Set down the lines of the material below without any change, from the line containing "Screen dimensions: 806x605" up to and including the line containing "tap(262, 7)".

** Start EXERCISE DATA **

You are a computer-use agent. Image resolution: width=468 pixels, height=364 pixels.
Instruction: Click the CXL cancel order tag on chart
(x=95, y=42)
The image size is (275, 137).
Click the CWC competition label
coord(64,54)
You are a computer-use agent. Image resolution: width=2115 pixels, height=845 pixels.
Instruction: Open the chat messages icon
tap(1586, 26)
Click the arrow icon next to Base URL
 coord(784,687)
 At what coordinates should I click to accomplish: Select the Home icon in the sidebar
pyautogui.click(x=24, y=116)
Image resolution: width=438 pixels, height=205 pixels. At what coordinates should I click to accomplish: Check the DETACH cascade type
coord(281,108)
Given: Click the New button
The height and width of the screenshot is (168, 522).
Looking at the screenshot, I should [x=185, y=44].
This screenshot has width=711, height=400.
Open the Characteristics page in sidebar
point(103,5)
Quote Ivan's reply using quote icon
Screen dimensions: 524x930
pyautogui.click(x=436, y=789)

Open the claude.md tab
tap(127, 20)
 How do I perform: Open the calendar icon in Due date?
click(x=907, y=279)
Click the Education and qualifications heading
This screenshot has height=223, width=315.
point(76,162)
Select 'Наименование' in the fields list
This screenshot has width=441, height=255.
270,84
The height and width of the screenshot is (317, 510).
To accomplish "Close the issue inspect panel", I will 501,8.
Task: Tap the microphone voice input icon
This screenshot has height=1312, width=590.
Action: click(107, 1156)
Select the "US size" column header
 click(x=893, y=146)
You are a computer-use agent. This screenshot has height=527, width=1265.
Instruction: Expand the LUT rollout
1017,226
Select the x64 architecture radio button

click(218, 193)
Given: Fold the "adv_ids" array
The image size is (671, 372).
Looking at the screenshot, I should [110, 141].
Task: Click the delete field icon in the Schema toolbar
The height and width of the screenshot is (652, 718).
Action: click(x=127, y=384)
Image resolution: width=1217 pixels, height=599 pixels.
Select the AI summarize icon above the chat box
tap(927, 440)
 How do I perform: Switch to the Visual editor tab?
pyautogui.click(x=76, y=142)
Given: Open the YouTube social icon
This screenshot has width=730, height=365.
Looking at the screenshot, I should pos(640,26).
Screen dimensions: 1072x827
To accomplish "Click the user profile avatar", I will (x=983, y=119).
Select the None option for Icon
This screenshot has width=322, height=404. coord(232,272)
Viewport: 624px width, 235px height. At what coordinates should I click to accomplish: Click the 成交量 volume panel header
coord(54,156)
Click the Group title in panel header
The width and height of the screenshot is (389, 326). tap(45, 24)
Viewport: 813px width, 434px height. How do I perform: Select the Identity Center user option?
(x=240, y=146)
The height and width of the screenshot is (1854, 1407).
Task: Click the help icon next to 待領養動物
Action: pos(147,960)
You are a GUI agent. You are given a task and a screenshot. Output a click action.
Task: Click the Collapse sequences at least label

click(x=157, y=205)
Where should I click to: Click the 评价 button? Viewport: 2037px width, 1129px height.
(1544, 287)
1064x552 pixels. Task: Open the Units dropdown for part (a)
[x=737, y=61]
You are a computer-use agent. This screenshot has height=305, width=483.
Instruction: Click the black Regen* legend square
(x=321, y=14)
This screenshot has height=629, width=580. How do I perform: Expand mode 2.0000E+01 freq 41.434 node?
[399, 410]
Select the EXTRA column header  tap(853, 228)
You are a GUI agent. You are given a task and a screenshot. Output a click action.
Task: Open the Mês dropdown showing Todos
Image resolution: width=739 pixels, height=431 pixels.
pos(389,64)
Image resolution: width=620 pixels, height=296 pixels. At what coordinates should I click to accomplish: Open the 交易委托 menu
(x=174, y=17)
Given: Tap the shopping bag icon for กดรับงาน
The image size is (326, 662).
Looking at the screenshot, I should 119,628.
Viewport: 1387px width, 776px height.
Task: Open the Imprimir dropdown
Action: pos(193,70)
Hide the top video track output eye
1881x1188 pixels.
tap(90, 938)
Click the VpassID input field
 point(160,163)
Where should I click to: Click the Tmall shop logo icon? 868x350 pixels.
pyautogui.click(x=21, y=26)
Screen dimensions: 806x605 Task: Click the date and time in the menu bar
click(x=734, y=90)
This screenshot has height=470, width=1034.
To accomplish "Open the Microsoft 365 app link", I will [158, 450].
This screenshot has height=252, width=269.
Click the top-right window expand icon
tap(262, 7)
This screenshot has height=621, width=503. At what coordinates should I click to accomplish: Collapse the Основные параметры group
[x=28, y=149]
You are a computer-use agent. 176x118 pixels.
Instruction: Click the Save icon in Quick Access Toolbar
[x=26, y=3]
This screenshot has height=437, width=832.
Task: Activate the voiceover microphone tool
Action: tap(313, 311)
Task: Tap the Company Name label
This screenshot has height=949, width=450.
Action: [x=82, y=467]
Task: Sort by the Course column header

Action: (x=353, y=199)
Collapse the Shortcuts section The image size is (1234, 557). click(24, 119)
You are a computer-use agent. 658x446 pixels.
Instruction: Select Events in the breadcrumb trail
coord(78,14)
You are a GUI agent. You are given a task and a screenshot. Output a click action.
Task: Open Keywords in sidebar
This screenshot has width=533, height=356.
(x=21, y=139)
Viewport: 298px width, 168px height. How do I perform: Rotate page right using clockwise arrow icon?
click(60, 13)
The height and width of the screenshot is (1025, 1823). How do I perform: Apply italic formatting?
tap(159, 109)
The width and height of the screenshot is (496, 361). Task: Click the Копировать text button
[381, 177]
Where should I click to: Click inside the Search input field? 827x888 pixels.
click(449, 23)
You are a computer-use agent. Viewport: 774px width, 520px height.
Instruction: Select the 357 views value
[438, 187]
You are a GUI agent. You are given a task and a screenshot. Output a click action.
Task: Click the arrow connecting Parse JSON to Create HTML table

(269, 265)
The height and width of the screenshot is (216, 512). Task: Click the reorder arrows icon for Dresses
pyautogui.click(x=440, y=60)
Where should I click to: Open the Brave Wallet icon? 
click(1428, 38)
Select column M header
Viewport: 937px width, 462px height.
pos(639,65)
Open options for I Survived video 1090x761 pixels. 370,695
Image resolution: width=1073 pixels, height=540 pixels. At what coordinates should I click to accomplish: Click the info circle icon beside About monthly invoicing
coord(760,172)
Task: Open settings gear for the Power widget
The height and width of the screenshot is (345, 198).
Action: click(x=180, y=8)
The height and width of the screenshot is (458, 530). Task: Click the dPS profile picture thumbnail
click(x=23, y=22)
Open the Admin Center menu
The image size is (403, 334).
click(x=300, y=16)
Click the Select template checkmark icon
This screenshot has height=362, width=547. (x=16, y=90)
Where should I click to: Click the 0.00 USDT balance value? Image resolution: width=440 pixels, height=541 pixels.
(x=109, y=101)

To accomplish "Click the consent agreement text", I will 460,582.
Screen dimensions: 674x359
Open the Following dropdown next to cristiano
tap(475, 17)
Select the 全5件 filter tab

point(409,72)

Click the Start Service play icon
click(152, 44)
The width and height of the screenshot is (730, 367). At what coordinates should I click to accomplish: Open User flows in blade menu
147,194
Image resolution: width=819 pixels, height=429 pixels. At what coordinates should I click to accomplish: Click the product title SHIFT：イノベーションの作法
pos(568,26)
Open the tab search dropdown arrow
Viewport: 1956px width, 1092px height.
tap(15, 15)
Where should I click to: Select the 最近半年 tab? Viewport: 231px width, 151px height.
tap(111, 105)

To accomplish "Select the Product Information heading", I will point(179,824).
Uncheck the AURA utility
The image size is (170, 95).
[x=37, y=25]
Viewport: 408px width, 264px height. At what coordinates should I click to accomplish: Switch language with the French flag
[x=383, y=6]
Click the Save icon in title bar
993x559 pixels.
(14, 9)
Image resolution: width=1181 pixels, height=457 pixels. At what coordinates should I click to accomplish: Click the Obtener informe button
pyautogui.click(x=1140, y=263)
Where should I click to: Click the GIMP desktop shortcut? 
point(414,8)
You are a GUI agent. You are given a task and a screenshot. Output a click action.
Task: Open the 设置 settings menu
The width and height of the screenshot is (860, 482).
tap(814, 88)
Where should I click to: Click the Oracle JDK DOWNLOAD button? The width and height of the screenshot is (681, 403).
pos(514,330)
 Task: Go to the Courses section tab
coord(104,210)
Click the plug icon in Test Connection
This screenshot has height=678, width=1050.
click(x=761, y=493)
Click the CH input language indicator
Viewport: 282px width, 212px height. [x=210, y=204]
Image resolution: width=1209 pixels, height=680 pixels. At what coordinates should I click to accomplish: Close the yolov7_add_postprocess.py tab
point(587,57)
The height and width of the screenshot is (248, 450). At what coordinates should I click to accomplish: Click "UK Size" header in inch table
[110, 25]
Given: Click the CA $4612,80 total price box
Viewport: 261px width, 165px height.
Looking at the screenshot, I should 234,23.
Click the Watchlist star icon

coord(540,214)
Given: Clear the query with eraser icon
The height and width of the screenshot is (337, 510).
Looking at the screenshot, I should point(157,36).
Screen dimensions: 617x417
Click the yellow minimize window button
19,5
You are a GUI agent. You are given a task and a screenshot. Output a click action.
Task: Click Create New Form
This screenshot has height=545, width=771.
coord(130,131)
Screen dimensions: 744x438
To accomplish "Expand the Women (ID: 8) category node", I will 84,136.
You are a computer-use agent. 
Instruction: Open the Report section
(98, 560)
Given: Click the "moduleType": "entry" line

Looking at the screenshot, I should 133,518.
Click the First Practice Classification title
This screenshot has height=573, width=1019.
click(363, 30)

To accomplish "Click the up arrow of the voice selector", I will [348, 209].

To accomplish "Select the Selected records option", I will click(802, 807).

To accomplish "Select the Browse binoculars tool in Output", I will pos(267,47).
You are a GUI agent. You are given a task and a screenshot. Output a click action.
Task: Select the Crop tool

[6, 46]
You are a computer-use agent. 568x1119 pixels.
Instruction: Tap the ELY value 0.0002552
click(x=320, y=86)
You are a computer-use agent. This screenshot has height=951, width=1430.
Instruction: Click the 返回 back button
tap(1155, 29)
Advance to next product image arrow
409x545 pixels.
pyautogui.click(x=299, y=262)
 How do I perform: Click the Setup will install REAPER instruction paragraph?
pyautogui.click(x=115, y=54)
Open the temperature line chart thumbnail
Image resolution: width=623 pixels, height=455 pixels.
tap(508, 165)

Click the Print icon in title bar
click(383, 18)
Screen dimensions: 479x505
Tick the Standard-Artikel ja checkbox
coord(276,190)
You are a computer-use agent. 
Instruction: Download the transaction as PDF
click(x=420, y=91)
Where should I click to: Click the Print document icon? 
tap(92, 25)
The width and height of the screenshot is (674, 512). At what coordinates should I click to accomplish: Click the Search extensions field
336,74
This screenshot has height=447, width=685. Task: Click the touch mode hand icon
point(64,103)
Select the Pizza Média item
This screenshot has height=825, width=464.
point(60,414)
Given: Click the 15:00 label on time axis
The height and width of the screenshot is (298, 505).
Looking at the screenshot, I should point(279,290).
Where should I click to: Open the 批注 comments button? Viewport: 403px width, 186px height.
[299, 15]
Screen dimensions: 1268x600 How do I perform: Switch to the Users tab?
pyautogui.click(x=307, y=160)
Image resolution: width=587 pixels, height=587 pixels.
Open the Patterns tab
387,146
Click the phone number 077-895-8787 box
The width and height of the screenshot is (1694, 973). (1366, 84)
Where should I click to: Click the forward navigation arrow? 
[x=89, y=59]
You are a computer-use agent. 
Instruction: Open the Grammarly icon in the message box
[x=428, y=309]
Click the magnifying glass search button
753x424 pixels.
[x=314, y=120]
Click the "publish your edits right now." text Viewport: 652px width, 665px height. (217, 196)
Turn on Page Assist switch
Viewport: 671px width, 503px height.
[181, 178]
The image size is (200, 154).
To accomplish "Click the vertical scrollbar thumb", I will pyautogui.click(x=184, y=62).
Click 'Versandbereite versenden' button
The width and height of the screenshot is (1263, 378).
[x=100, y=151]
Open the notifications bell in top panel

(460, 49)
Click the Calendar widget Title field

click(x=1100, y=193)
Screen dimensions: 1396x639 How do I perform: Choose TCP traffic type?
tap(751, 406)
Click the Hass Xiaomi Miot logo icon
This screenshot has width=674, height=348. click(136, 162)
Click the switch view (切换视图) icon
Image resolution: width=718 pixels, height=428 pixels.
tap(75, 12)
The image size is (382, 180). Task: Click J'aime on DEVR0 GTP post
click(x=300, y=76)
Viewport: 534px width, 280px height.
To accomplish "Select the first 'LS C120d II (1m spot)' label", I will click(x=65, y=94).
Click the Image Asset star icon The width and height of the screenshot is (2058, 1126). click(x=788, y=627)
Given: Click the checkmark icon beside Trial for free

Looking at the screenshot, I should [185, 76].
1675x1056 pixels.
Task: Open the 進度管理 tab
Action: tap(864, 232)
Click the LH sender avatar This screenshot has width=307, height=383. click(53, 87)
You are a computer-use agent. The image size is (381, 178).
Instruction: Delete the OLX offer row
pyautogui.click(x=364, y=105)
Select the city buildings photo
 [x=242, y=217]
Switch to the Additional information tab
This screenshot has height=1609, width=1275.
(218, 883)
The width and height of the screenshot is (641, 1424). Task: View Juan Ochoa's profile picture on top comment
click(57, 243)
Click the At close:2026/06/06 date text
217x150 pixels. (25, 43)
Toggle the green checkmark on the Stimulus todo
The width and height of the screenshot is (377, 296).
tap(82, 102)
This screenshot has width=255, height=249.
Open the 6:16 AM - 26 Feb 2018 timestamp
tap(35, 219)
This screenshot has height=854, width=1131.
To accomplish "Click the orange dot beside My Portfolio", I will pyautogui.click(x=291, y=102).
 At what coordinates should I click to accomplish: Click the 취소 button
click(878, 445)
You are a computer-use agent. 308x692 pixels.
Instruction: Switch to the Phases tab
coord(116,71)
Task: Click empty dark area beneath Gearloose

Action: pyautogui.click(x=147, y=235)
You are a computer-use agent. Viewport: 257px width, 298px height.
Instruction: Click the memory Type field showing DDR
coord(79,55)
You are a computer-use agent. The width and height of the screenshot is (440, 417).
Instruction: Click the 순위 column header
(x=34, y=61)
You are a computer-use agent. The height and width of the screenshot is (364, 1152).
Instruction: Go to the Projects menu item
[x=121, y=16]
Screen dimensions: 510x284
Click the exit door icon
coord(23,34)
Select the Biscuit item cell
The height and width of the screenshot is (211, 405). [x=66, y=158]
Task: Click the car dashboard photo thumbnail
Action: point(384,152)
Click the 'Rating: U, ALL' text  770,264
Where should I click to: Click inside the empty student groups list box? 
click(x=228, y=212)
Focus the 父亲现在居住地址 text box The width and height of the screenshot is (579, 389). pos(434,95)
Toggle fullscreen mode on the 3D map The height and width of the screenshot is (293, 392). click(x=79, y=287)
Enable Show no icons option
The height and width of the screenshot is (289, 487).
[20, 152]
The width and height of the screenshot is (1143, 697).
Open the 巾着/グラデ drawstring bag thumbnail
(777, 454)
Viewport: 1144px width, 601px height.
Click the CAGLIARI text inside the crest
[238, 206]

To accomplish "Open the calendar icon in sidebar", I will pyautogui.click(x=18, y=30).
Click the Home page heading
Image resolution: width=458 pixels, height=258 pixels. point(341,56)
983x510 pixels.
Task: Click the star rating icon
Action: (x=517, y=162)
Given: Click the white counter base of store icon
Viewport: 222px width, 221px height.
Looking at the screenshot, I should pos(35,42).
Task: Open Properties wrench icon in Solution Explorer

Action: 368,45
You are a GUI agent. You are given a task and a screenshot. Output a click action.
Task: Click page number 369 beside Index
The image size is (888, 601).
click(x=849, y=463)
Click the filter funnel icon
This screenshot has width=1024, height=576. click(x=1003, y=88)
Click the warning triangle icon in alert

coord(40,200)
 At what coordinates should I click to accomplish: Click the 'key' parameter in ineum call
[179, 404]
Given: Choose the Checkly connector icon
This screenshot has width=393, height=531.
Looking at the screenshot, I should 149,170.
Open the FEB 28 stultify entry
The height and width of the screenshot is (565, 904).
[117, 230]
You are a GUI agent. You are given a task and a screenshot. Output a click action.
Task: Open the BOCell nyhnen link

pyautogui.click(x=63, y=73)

** End EXERCISE DATA **

**TASK ANSWER:**
Screen dimensions: 806x605 Task: Click the date and time in the menu bar
click(x=734, y=90)
This screenshot has height=470, width=1034.
To accomplish "Open the Microsoft 365 app link", I will [158, 450].
This screenshot has height=252, width=269.
Click the top-right window expand icon
tap(262, 7)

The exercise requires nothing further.